--- BEGIN ---
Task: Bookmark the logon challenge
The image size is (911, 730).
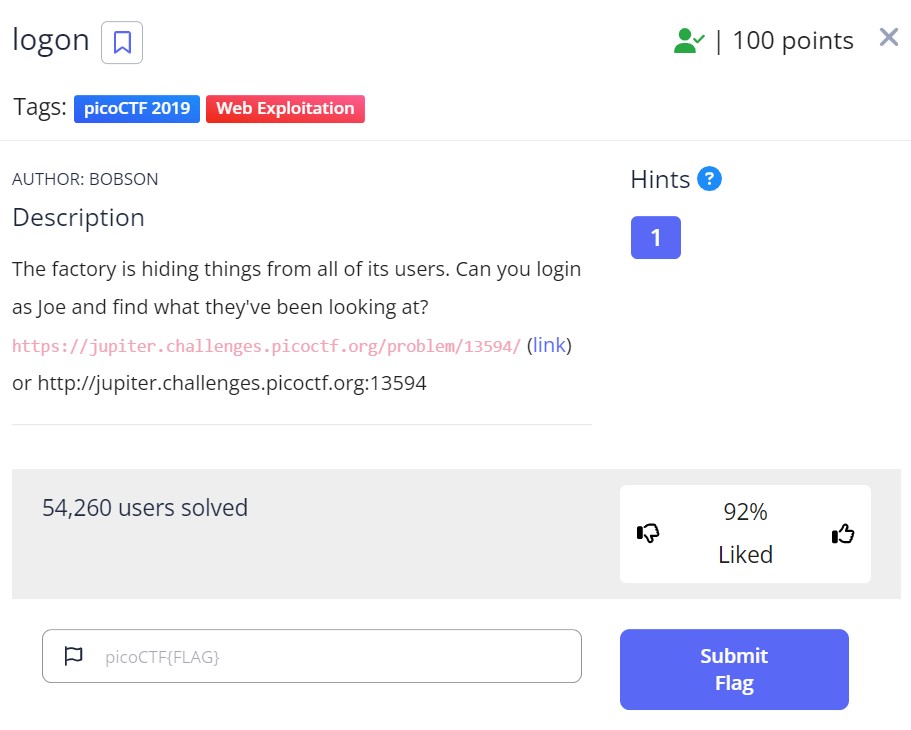Action: point(122,42)
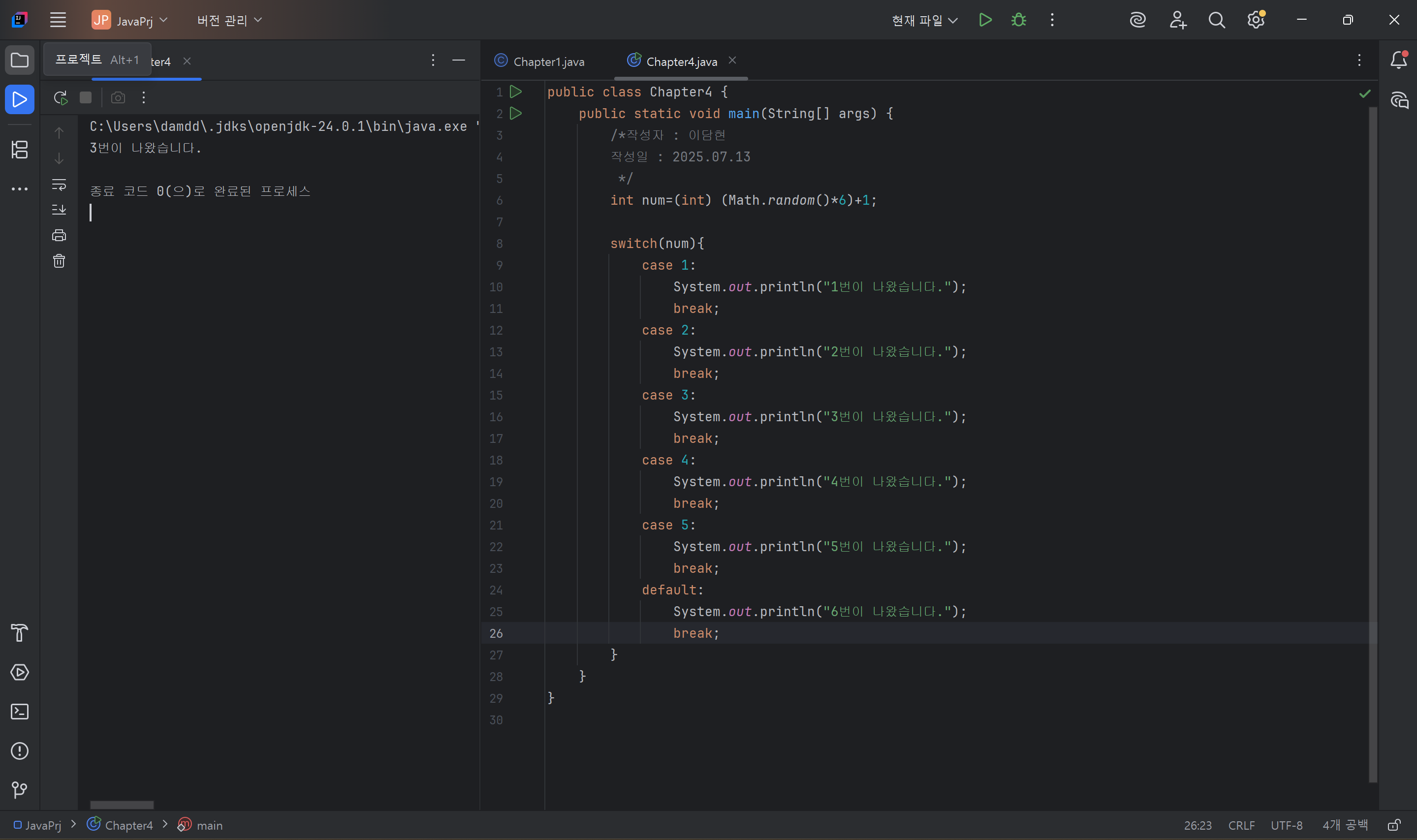Click the Rerun Chapter4 icon in run toolbar
1417x840 pixels.
coord(61,97)
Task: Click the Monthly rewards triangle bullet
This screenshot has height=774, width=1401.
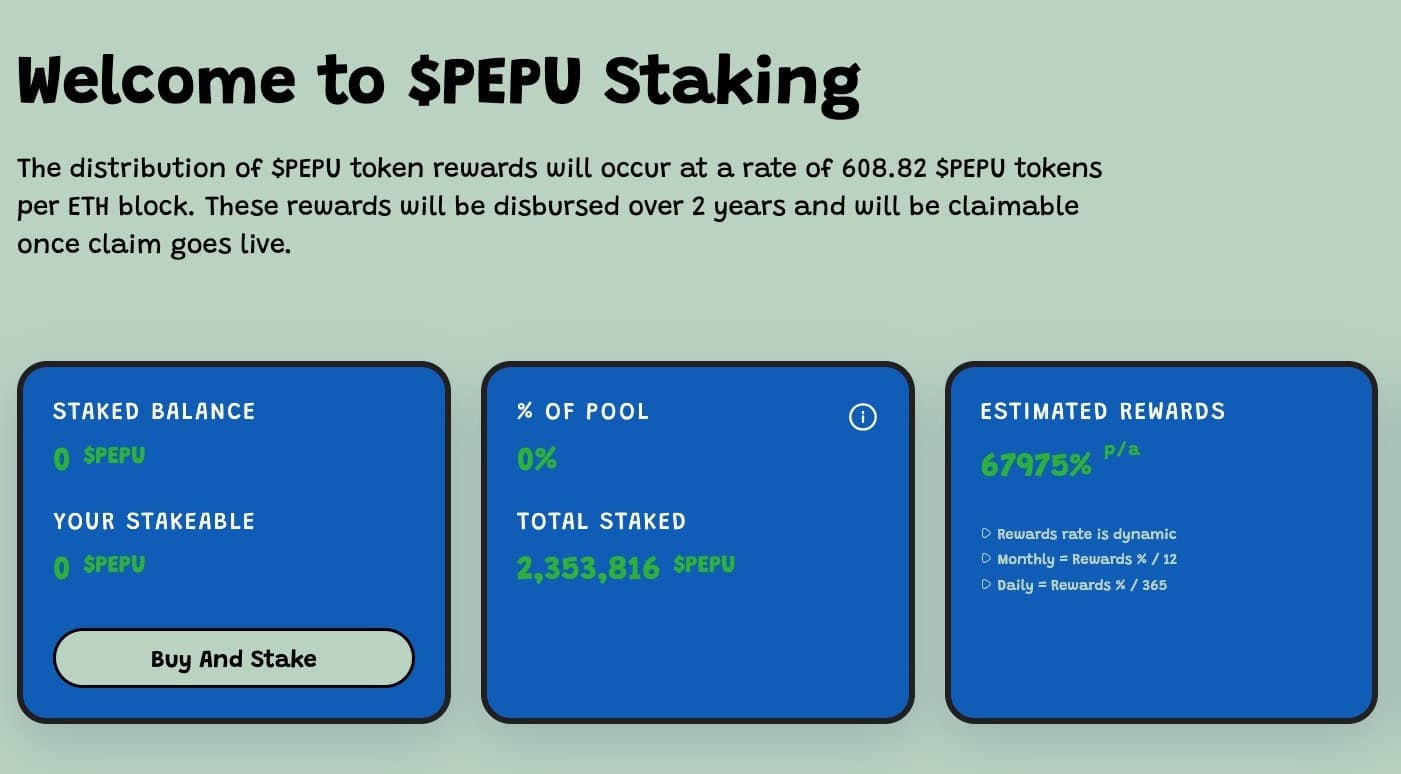Action: tap(987, 559)
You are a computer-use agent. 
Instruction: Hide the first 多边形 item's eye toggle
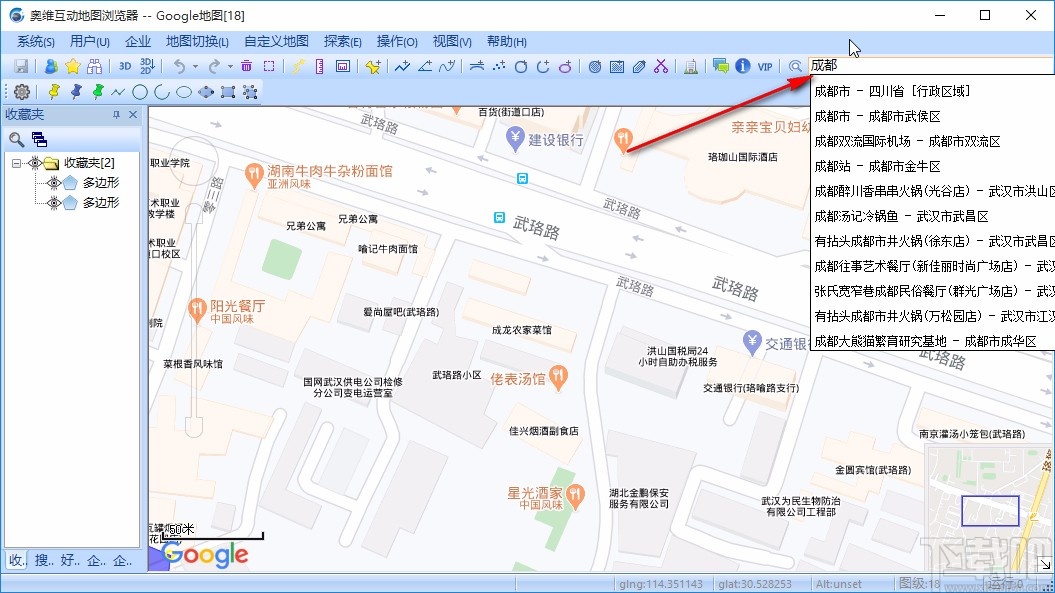pyautogui.click(x=54, y=183)
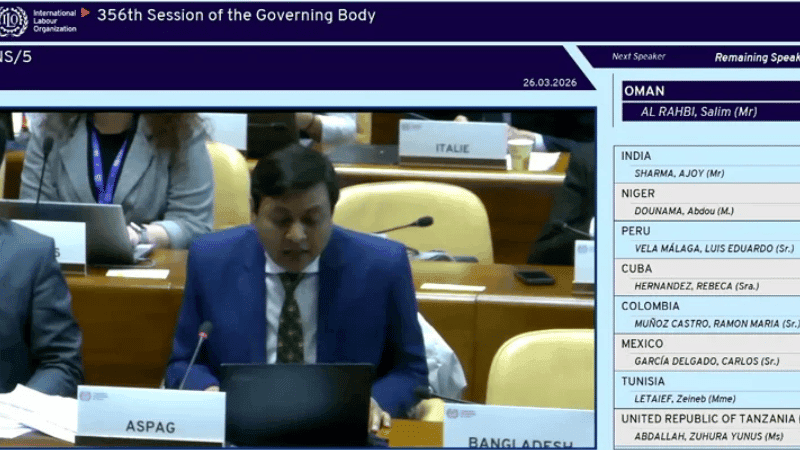Image resolution: width=800 pixels, height=450 pixels.
Task: Choose INDIA in the remaining speakers list
Action: point(710,164)
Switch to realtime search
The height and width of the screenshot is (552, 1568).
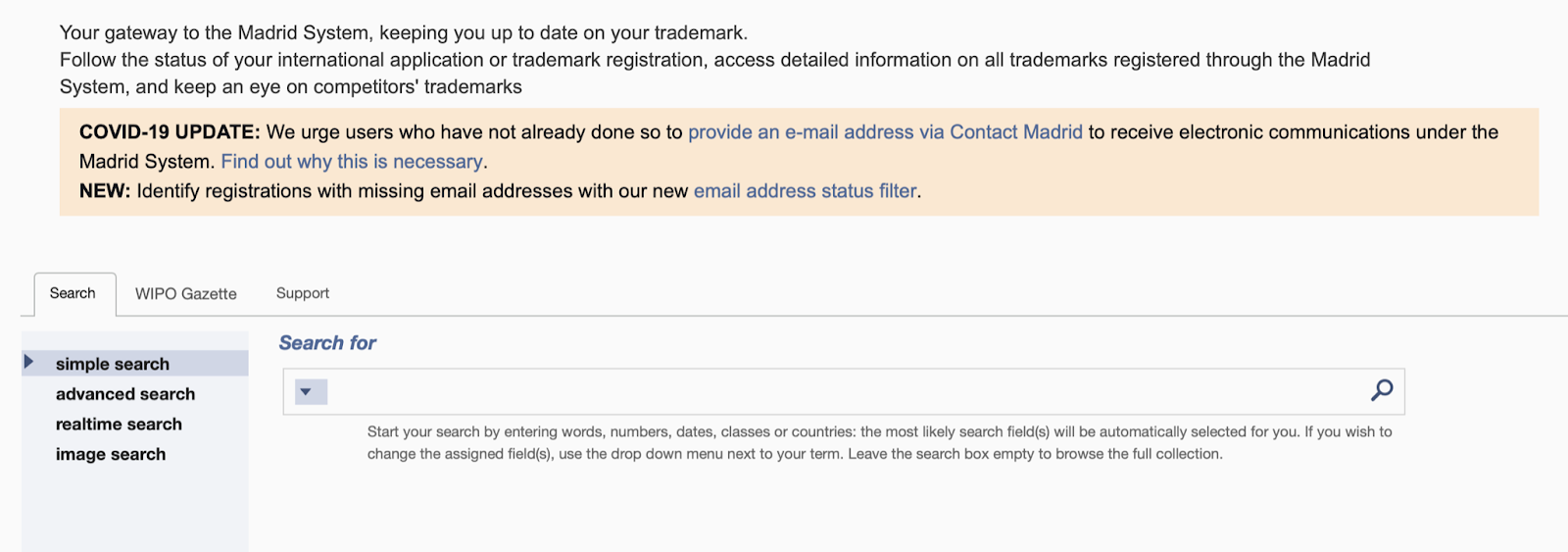tap(119, 425)

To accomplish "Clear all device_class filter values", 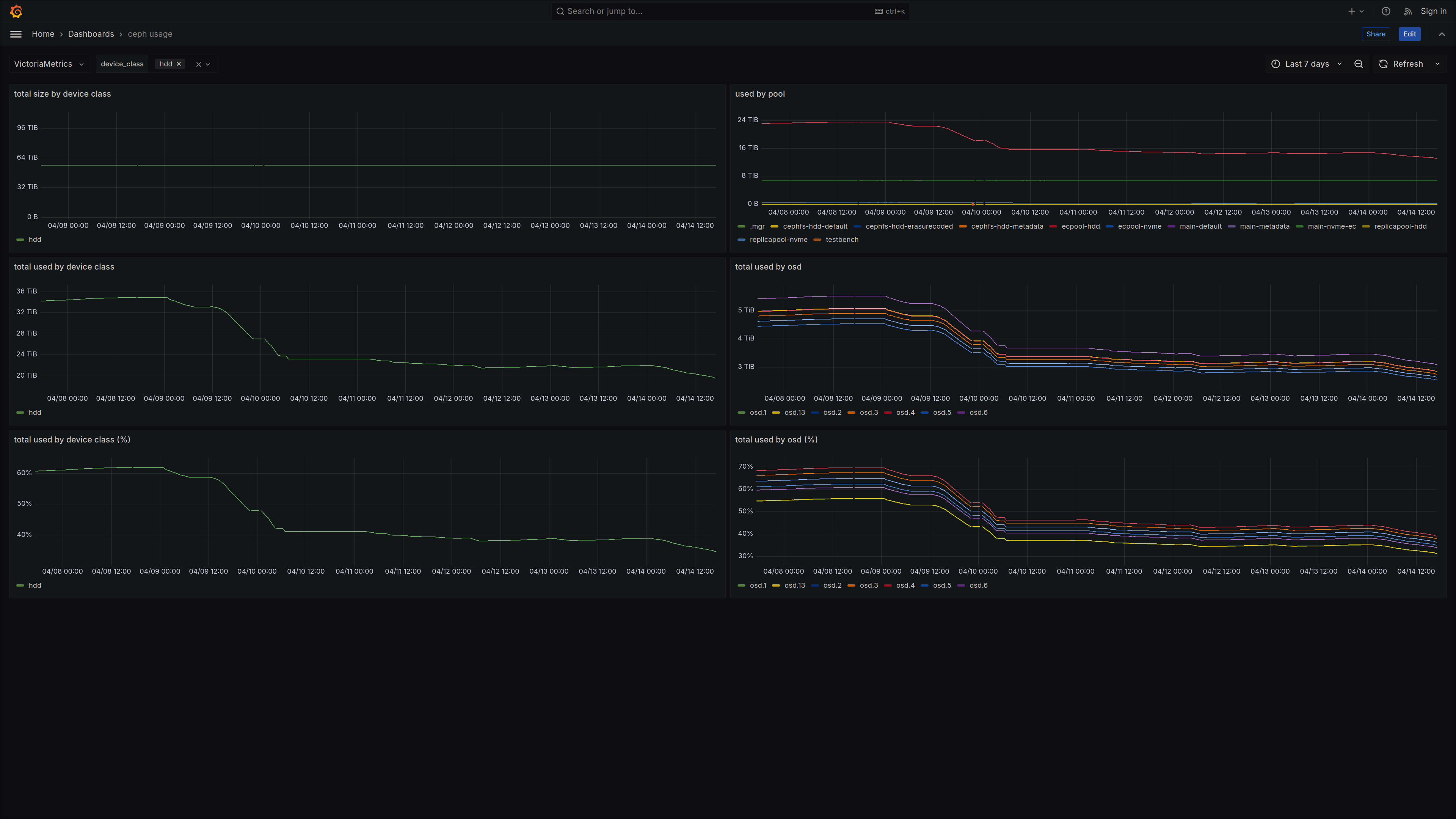I will [198, 64].

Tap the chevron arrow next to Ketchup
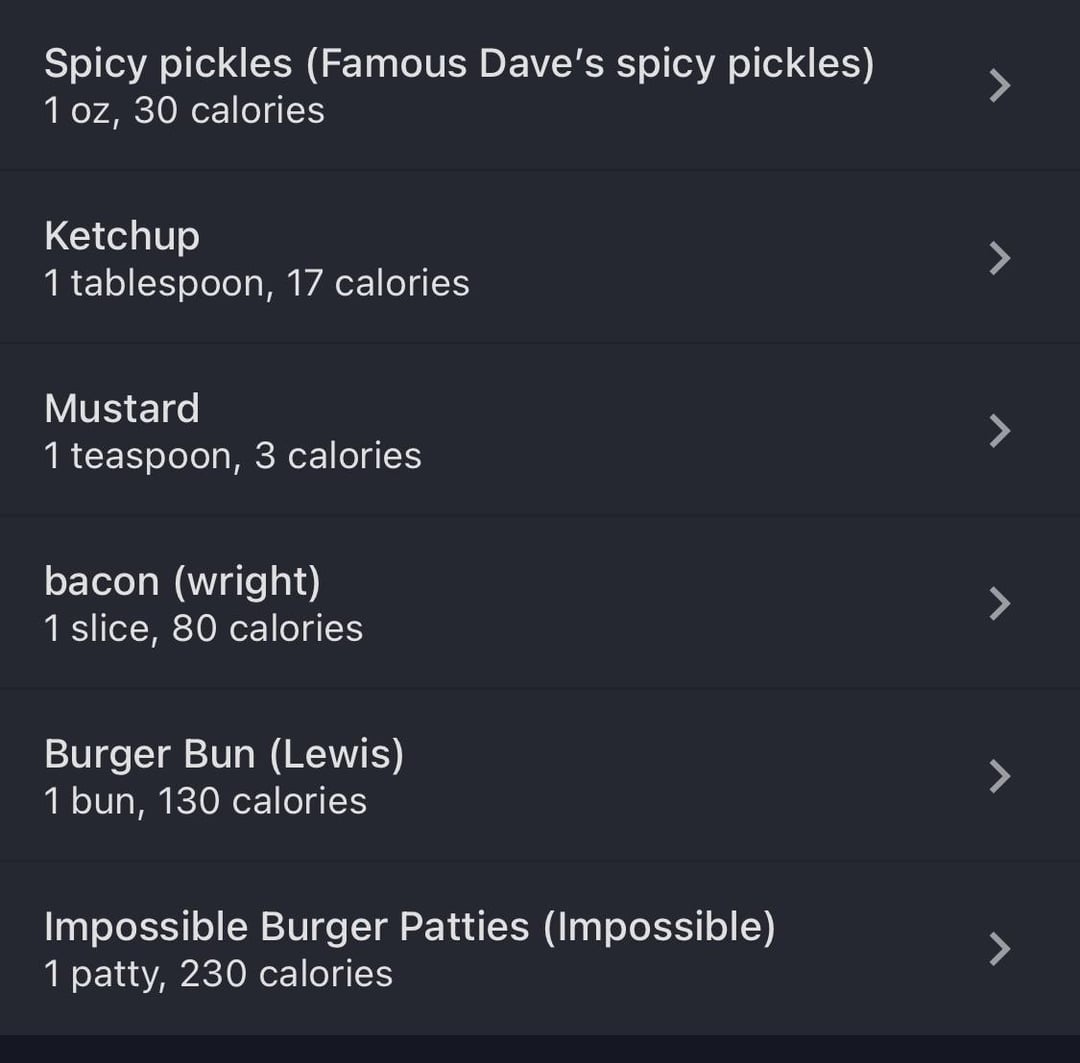[x=999, y=258]
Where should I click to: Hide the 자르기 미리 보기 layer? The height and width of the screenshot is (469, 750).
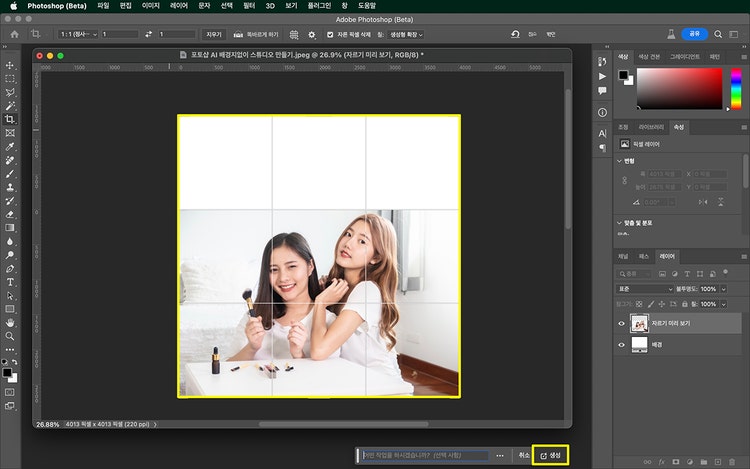coord(621,324)
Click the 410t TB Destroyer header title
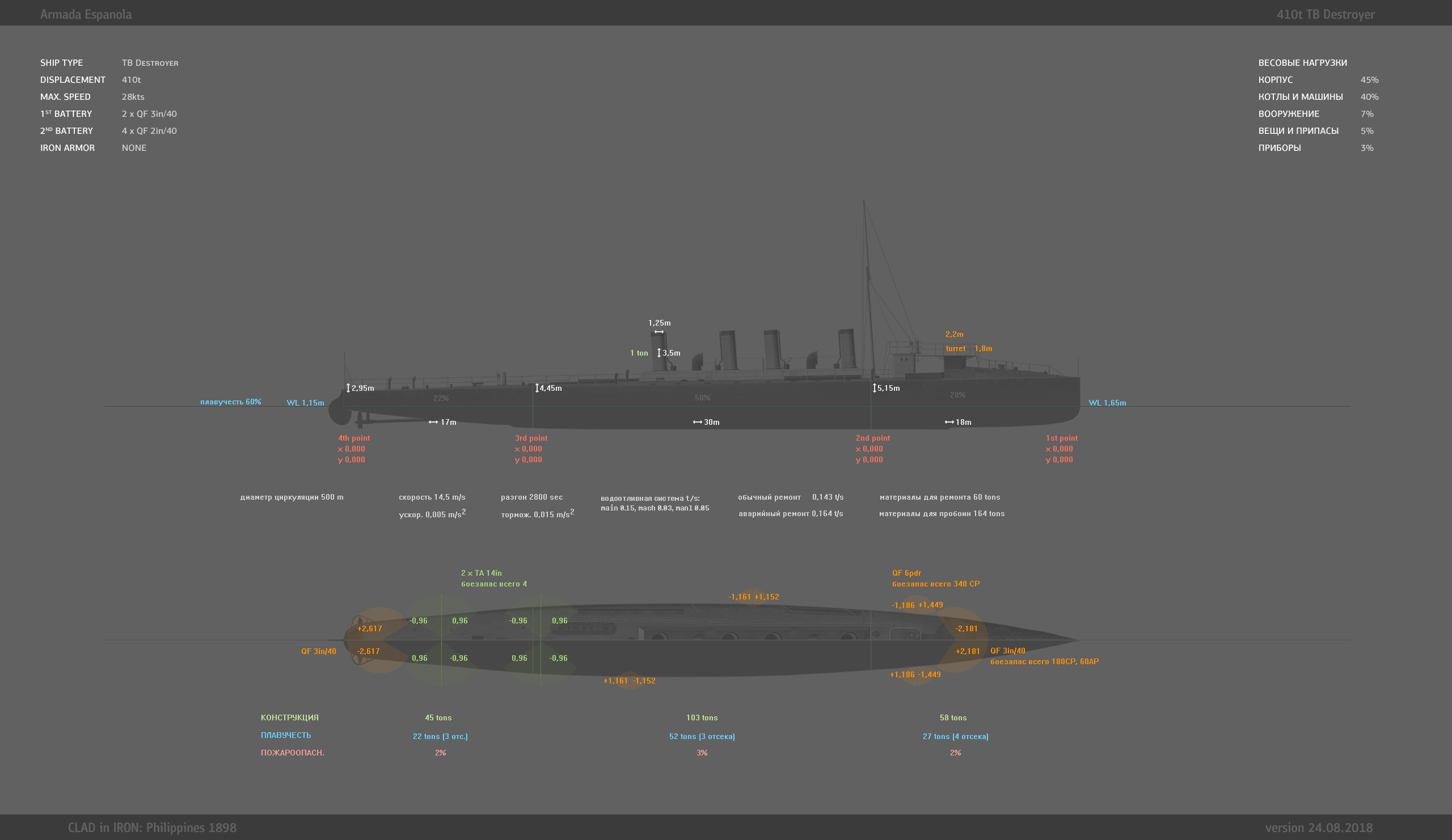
--- END ---
Echo the records from their first line through the line containing "Action: point(710,164)", with both the first and last lines included. Leave the pictures out.

Task: Bookmark the logon challenge
The image size is (911, 730).
Action: point(122,42)
Click the Rerun Chapter4 icon in run toolbar
1417x840 pixels.
coord(61,97)
Task: Click the Monthly rewards triangle bullet
This screenshot has height=774, width=1401.
Action: tap(987, 559)
You are a computer-use agent. 
Instruction: Hide the first 多边形 item's eye toggle
pyautogui.click(x=54, y=183)
Image resolution: width=800 pixels, height=450 pixels.
Task: Choose INDIA in the remaining speakers list
Action: point(710,164)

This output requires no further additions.